SHORT PROBLEM :: Find each line in the items below that contains the string "screenshot", and copy those lines. Match case: a line counts only if its capitalization is the same.

RECORDS SUPPLIED ::
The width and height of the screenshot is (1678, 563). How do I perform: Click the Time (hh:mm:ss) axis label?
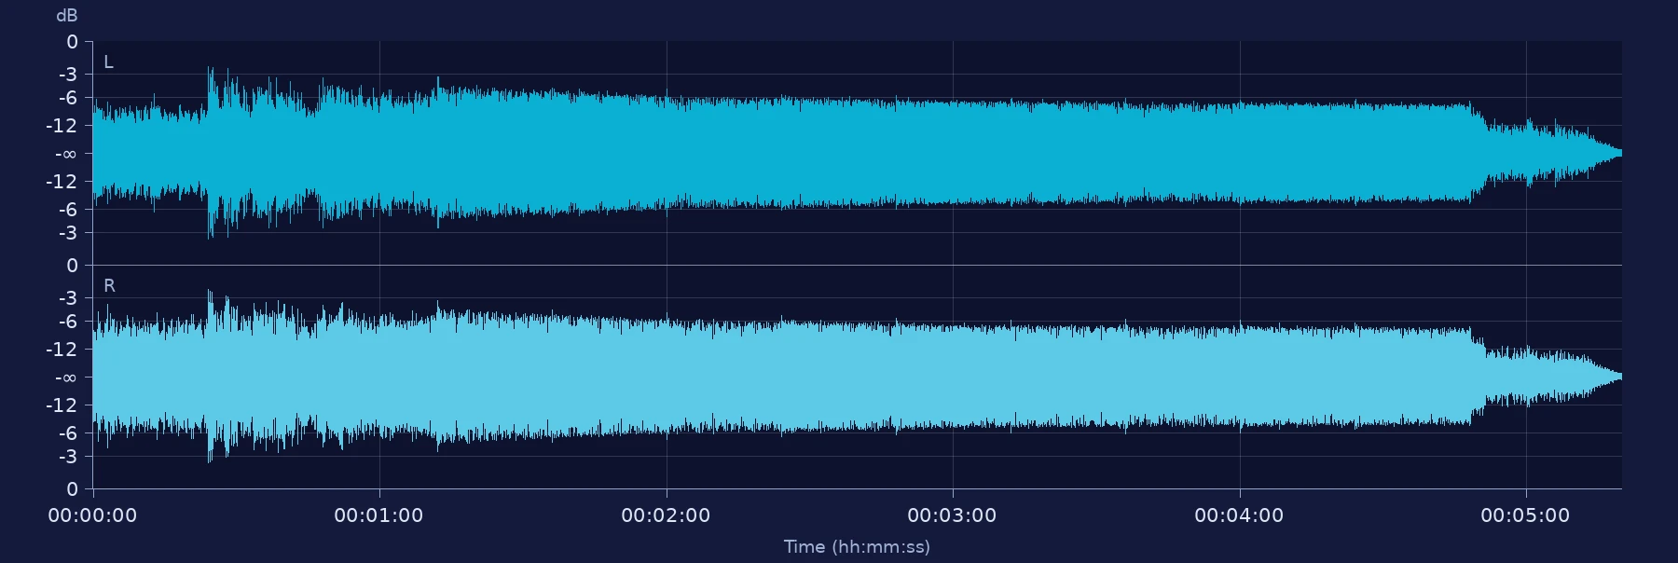point(857,546)
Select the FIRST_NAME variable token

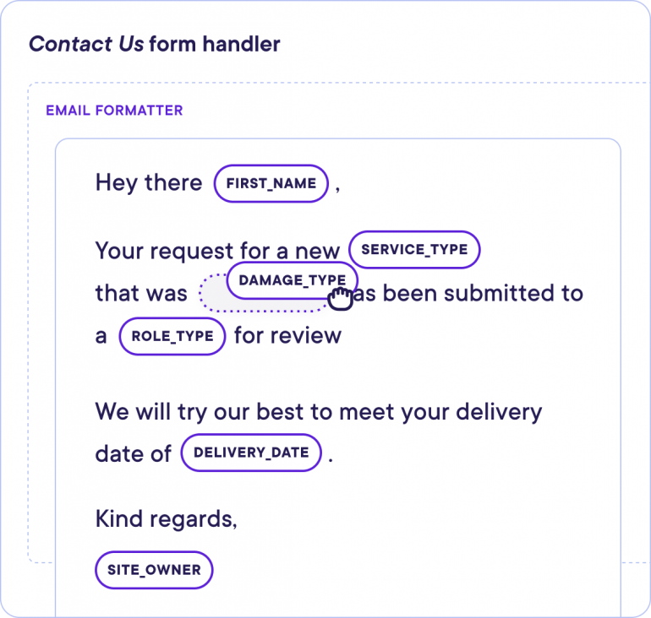point(271,183)
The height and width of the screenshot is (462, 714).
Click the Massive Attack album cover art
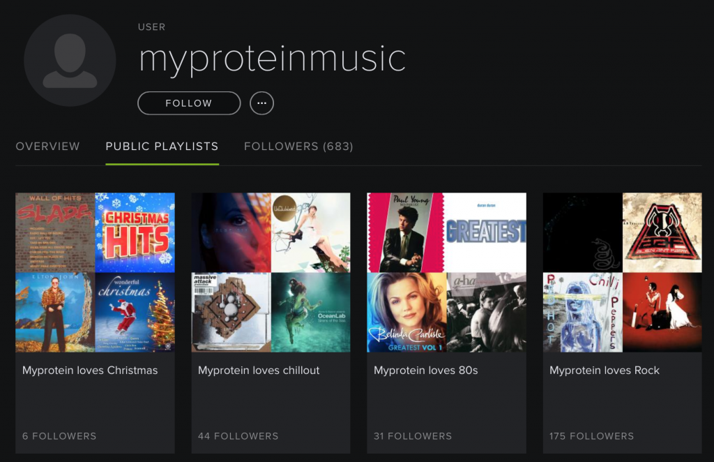coord(231,311)
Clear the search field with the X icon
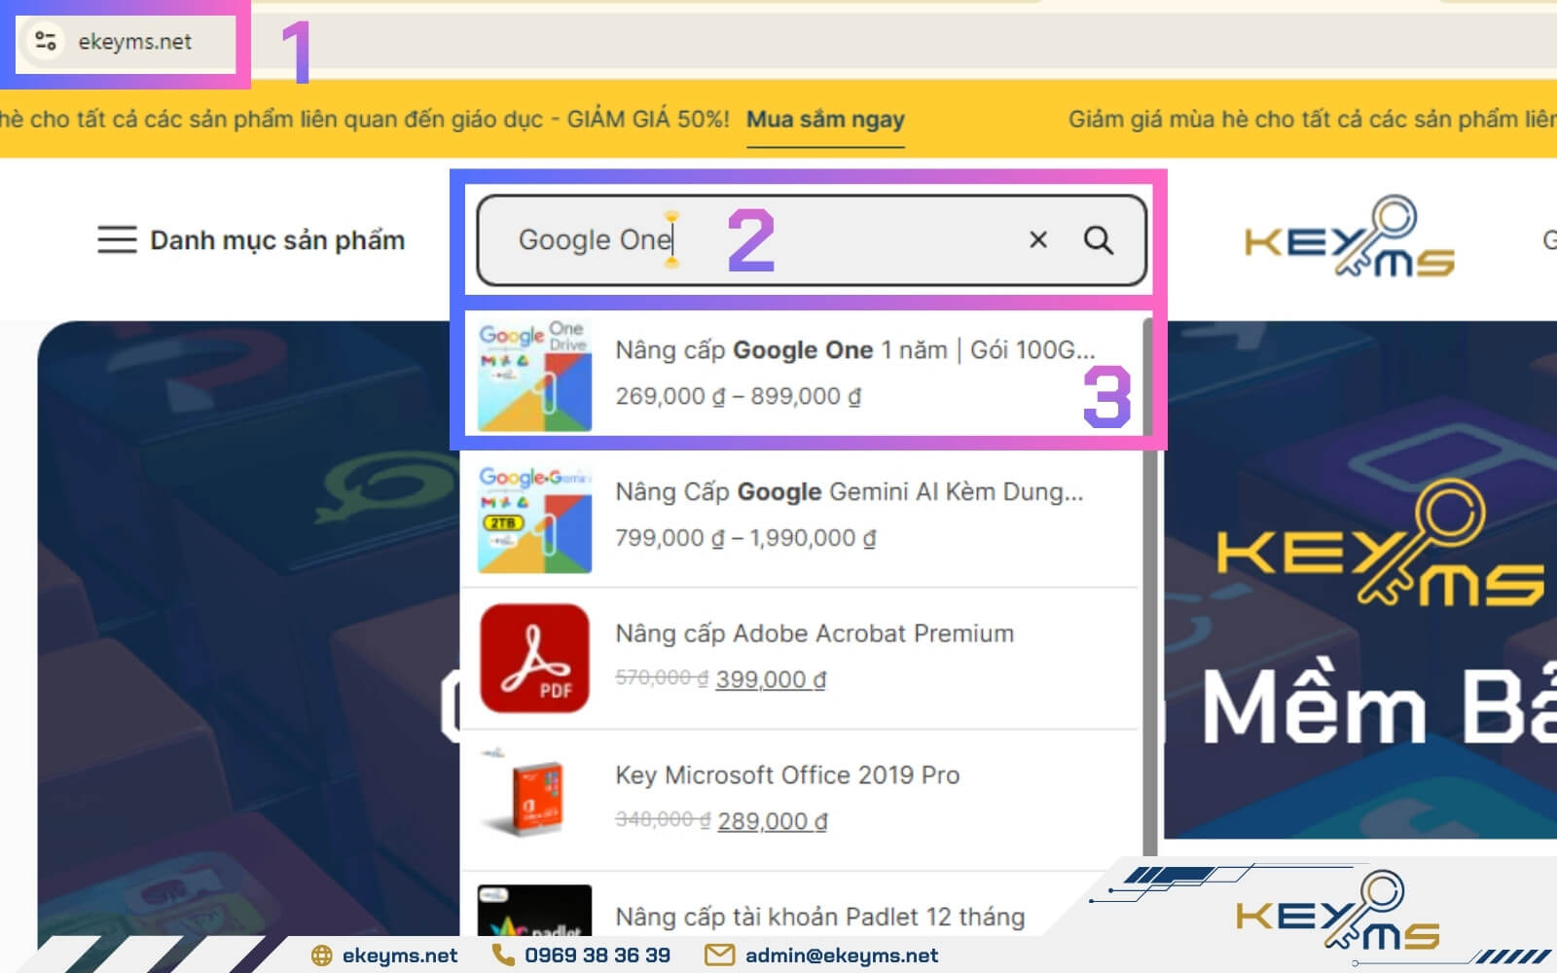Screen dimensions: 1557x973 (1037, 240)
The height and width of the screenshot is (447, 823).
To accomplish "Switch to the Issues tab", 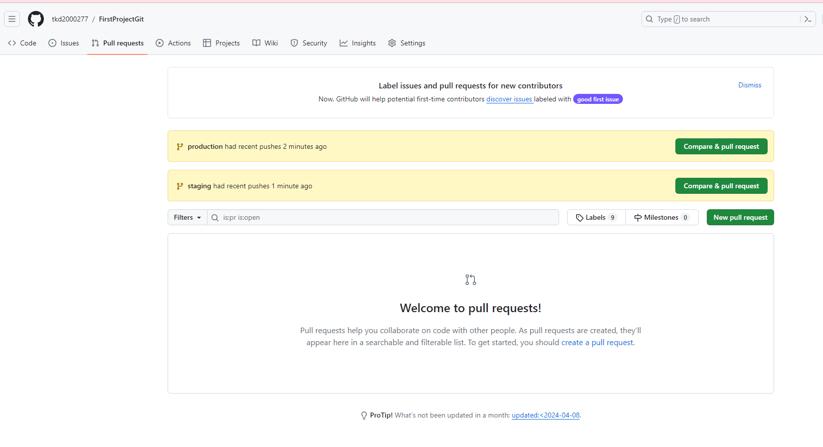I will 64,43.
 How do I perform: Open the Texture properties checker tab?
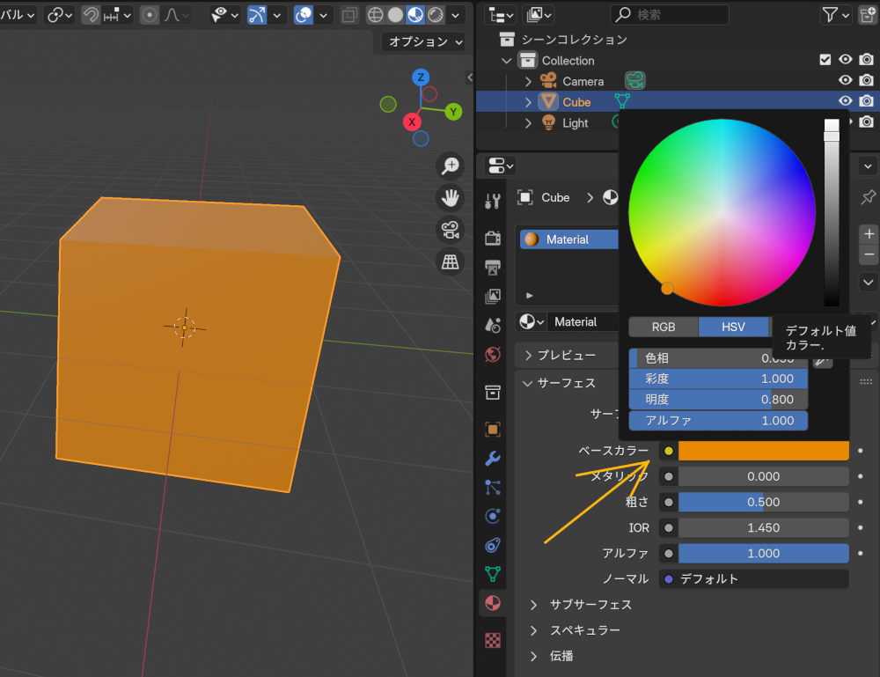492,641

CORRECT OUTPUT ::
The width and height of the screenshot is (1678, 563). How do I perform: Click the Time (hh:mm:ss) axis label?
The height and width of the screenshot is (462, 714).
The height and width of the screenshot is (447, 823).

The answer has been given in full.